The Horizontally Polarized Shear Waves in Multilayered Piezo-Composites with 2-2 Connectivity

Abstract

Following the advances in structural applications, composite structures are being used commonly in transducer applications to improve acoustic, mechanical and electrical performance of piezoelectric devices. Functional composite transducers for sensors and actuators generally consist of ceramics and polymers, the disadvantage of the brittleness nature of the piezoelectric ceramics can be overcome and the structures especially good for sensing can be allowed for building up. Propagation behavior of horizontally polarized shear waves (SH-waves) in piezoelectric ceramic-polymer composites with 2-2 connectivity is taken into account.
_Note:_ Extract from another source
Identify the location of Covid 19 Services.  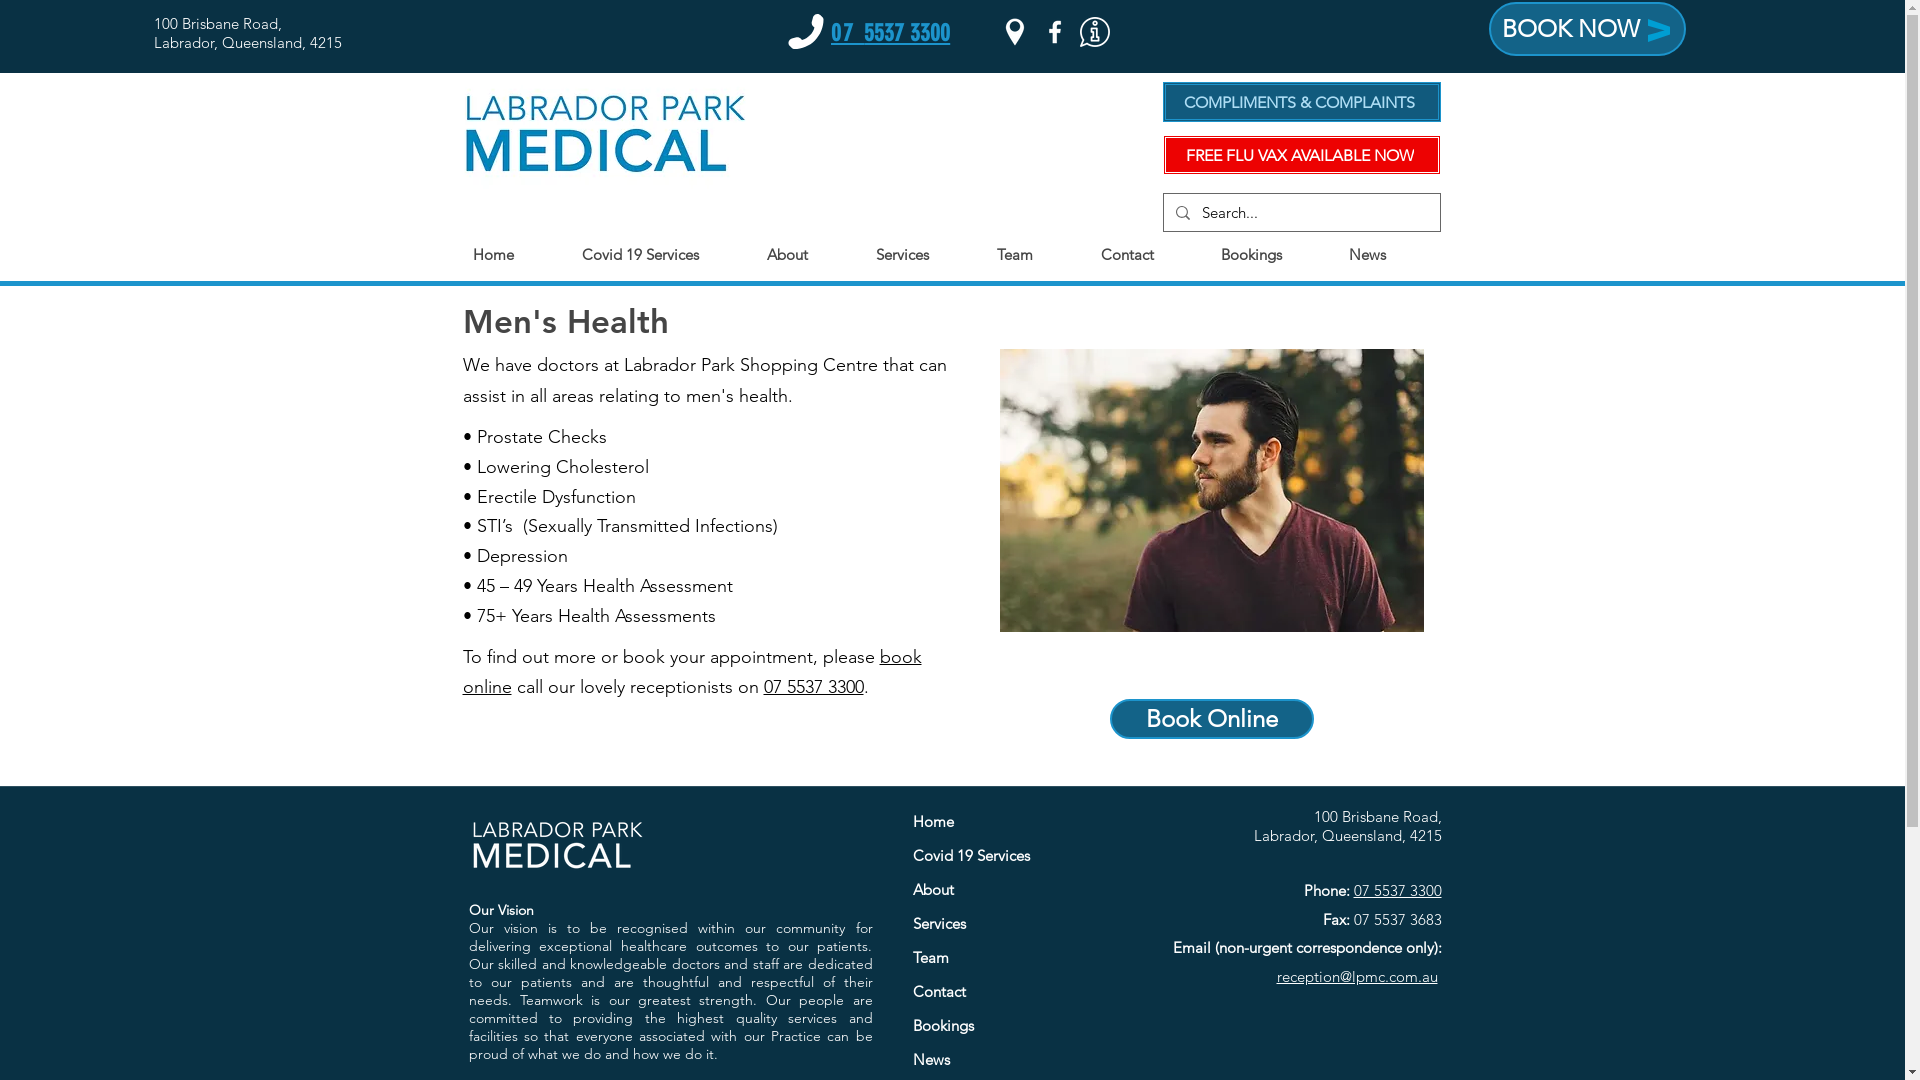
(1010, 856).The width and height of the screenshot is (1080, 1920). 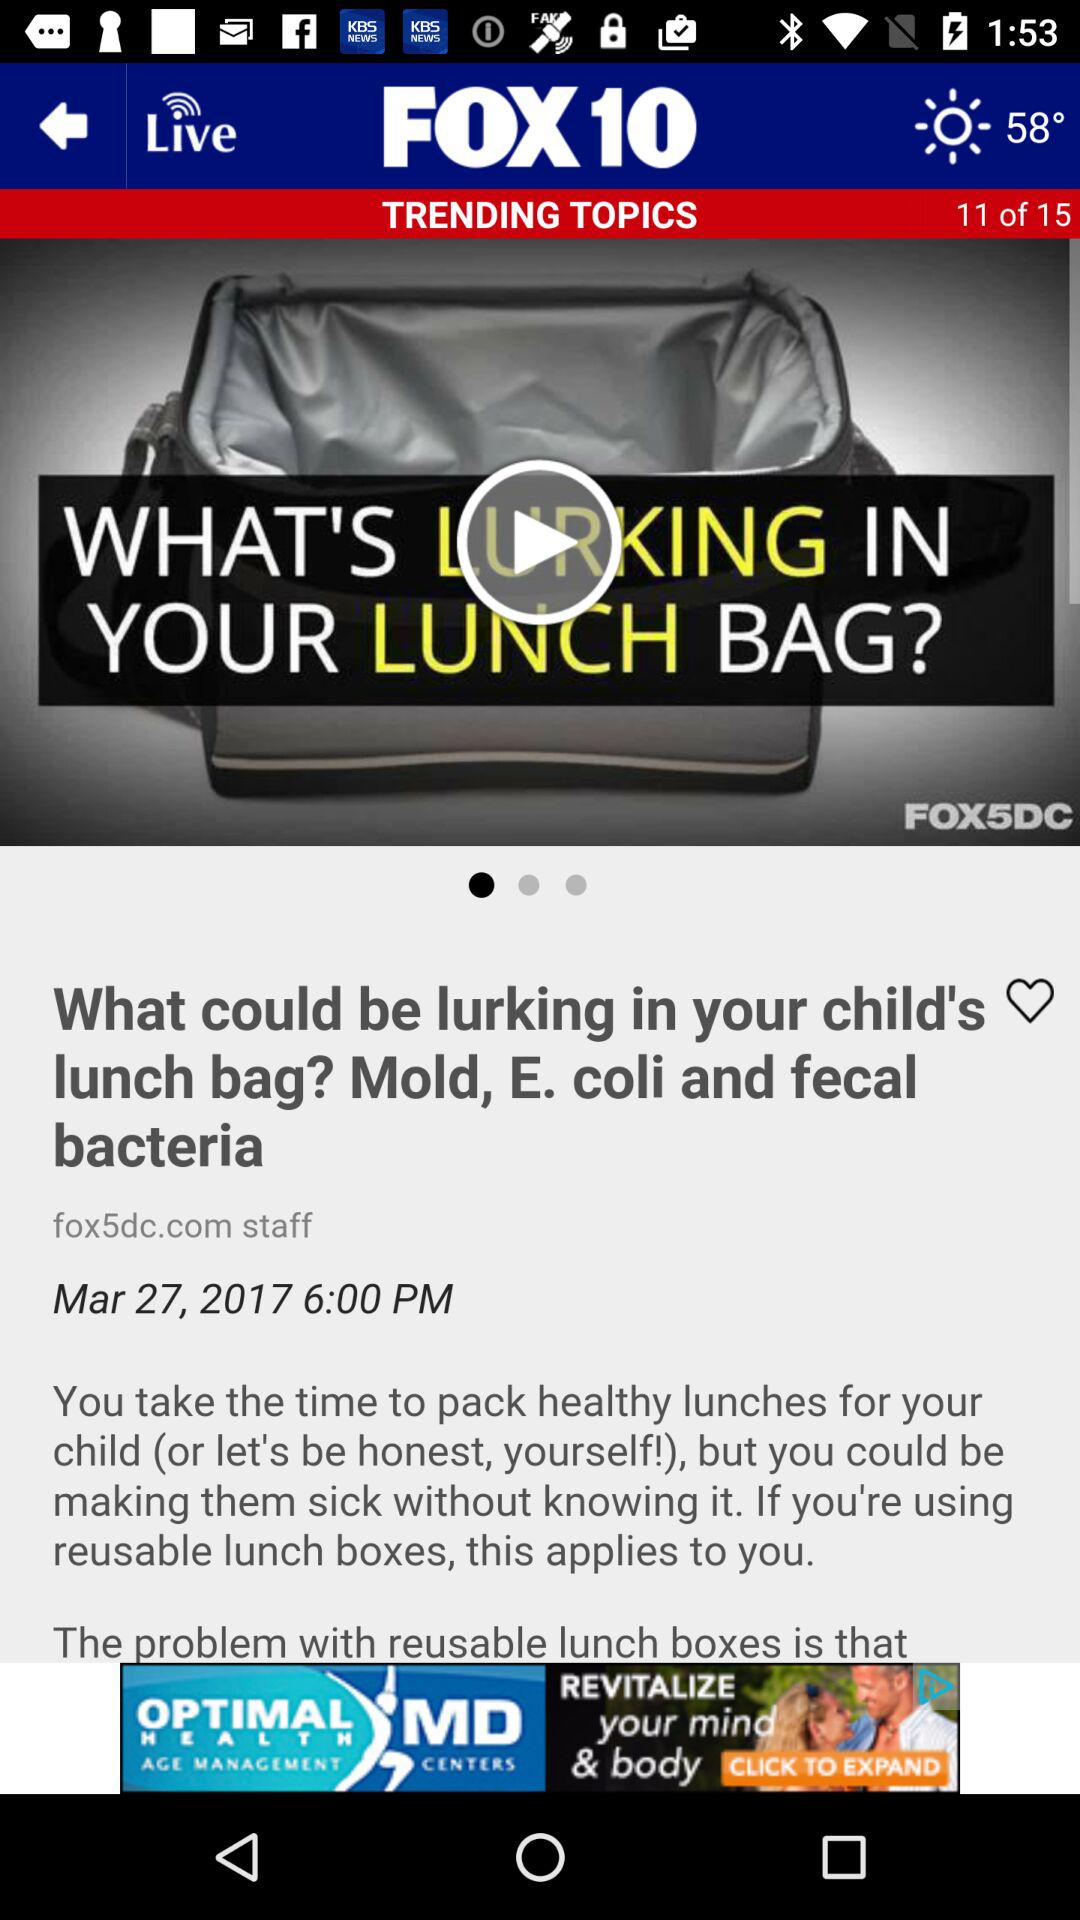 What do you see at coordinates (1017, 1000) in the screenshot?
I see `favorite button` at bounding box center [1017, 1000].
The multilayer structures are consisted of piezoelectric thin films bonded perfectly with polymeric thin films alternately. The phase velocity equations of SH-waves propagation in the piezoelectric ceramic-polymer composites with 2-2 connectivity are obtained for the cases of wave propagation in the direction perpendicular to the layering and along the layering, respectively. Filter effect of this kind of structure and the effect of volume fraction and shear modulus ratio of piezoelectric layer to polymer layer on the phase velocity are discussed in detail, respectively. One practical combination of piezoelectric thin film-polymer thin film multilayer system is chosen to carry out the numerical simulation, some basic properties of SH-waves propagation in above multilayered structures are revealed.